The source port number used to compare the packets. it can be compared to a single port or a range, for example, -- sport 22: 80, which indicates that the port number ranges from 22 to 80.

Ports are both qualified. to compare multiple ports that are not consecutive, you must use the -- multiport parameter. for details, see the following section. You can use it when comparing the port number!

The operator performs reverse comparison.

Parameter -- dport, -- destination-port

Example iptables-a input-p tcp -- dport 22

Description used to compare the destination port number of the package. the setting method is the same as above.

Parameter -- tcp-flags

Example iptables-p tcp -- tcp-flags SYN, FIN, ACK SYN

TCP

The status flag of the package. the parameters are divided into two parts: the first part lists the banners for comparison, and the second part lists which of the aforementioned banners are set and the unlisted banners must be empty. TCP

Status banners include SYN (synchronous), ACK (response), FIN (ended), RST (reset), URG (urgent), and PSH (forced push)

Can be used in parameters. In addition, you can use the keywords ALL and NONE for comparison. You can use it when comparing the banners! The operator performs reverse comparison.

Parameter -- syn

Example iptables-p tcp -- syn

The description is used to compare whether a TCP packet is online. it works exactly the same as iptables-p tcp -- tcp-flags SYN, FIN, and ack syn. if Yes! The operator can be used to compare non-required online packets.
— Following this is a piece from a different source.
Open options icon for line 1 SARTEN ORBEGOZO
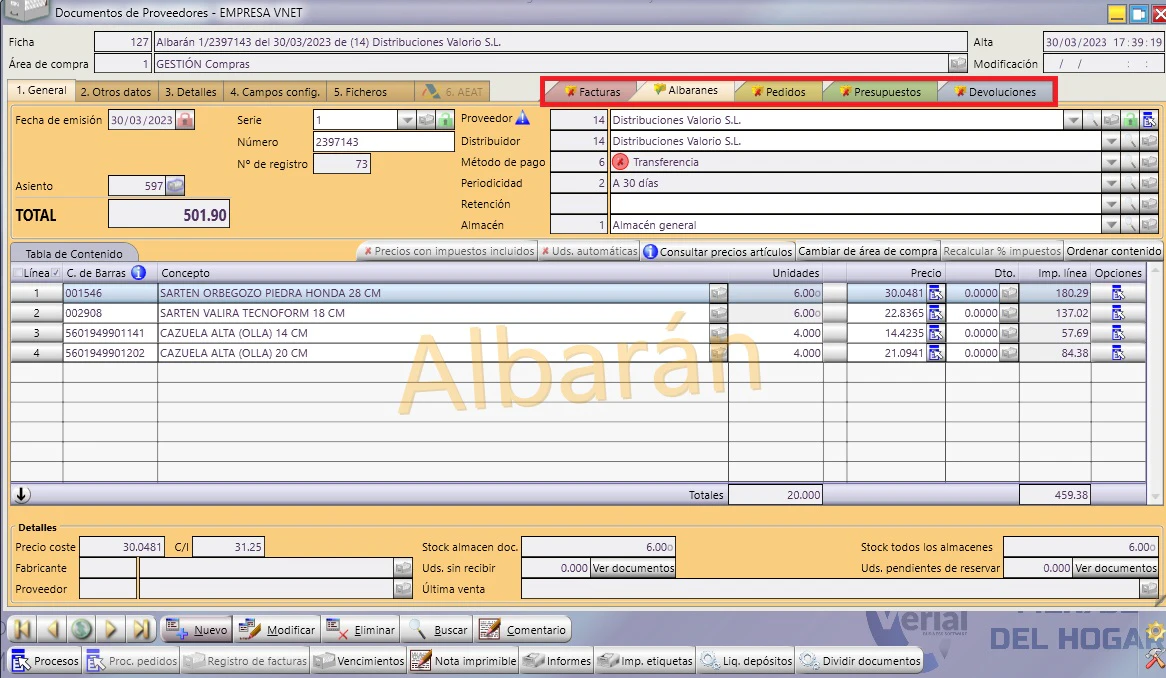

Parameter-m multiport -- source-port

Example iptables-a input-p tcp-m multiport -- source-port 80,110

The description is used to compare multiple source ports that are not consecutive. up to 15 ports can be compared at a time. you can use this description! The operator performs reverse comparison.

Parameter-m multiport -- destination-port

Example iptables-a input-p tcp-m multiport -- destination-port 80,110

The description is used to compare non-consecutive destination port numbers. the setting method is the same as above.

Parameter-m multiport -- port

Example iptables-a input-p tcp-m multiport -- port 80,110

This parameter is special and used to compare packets with the same source port number and destination port number. the setting method is the same as above. Note: In this example, if the source port number is 80 but the destination port number is 110, this packet does not meet the condition.

Parameter -- icmp-type

Example iptables-a input-p icmp -- icmp-type 8

The description is used to compare the type numbers of ICMP. you can use code or number numbers for comparison. Please call iptables-p icmp -- help to check which code can be used.

Parameter-m limit -- limit

Example iptables-a input-m limit -- limit 3/hour

The description is used to compare the average traffic of packets within a certain period of time. the example above is used to compare whether the average traffic per hour exceeds three packets at a time.

In addition to the average time per hour, it can also be an average time per second, every minute or every day. the default value is an average time per hour. parameters such as:/second,/minute,/day.

In addition to comparing the number of packets, Setting this parameter will also suspend the packet comparison when conditions are met to avoid service interruption due to the use of the flood attack method by hackers.

Parameter -- limit-burst

Example iptables-a input-m limit -- limit-burst 5

The description is used to compare the quantity of a large number of packets in an instant. the example above is used to compare whether the number of packets that flood in at a time exceeds 5 (this is the default value). packets that exceed this limit will be discarded directly. The usage effect is the same as that.

Parameter-m mac -- mac-source

Example iptables-a input-m mac -- mac-source 00: 00: 00: 00: 01

This parameter is used to compare the hardware address of the packet source network interface. this parameter cannot be used in OUTPUT or Postrouting.

Rule refining, this is because the packet must be sent to the NIC before the NIC driver can identify the destination MAC address through the ARP communication protocol, so iptables

During packet comparison, you do not know the network interface to which the packet will be sent.

The description in this article will be of great help to new users! Hope you like it!